Banbury called on international donors to increase aid and urged North Korea to allow aid agencies to check that food is reaching the needy.

Food diversion

South Korean officials said in February that some of Seoul’s rice aid intended for hungry civilians had been diverted to frontline army units.

The communist state suffered a period of famine in the late 1990s, which killed hundreds of thousands of people. It has relied on international aid since, but in 2006 ordered the WFP to drastically cut back its operations.

The UN agency said severe floods last summer had brought increased urgency to the longstanding problem of chronic food shortages.

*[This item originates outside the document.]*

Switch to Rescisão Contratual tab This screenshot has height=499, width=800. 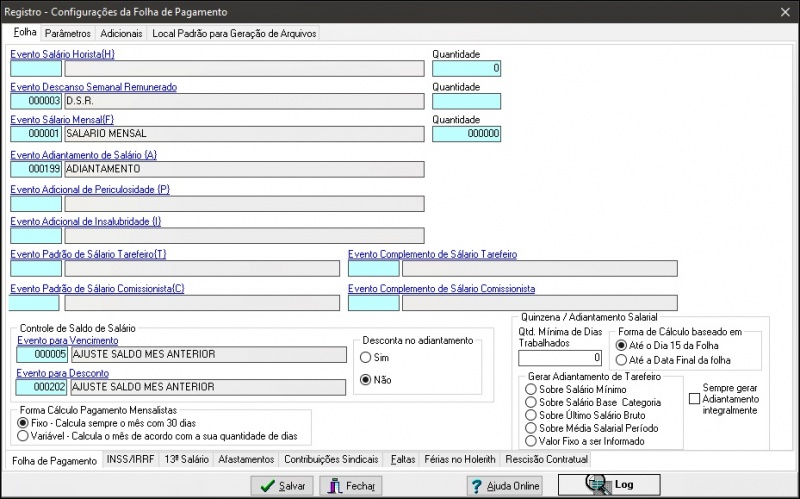click(x=546, y=459)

It said prices of staples in the capital Pyongyang had doubled over the past year, with one kilogram of rice now costing a third of an average worker’s monthly salary.

Shortfall

The UN’s Food and Agricultural Organisation forecasts a 2008 food shortfall of 1.66 million tonnes, a near doubling of the 2007 deficit and the highest since 2001.

Paul Risley, WFP Asia spokesman, said North Korea had told the WFP in 2006 to cut back its programme following two good harvests in succession.

North Korea’s government “knows full well the dangers of food insecurity”,e said.

South Korea is the largest donor to the current WFP programme in North Korea, supplying $20 million. In recent years it has also provided around 400,000 tonnes of rice annually in bilateral aid.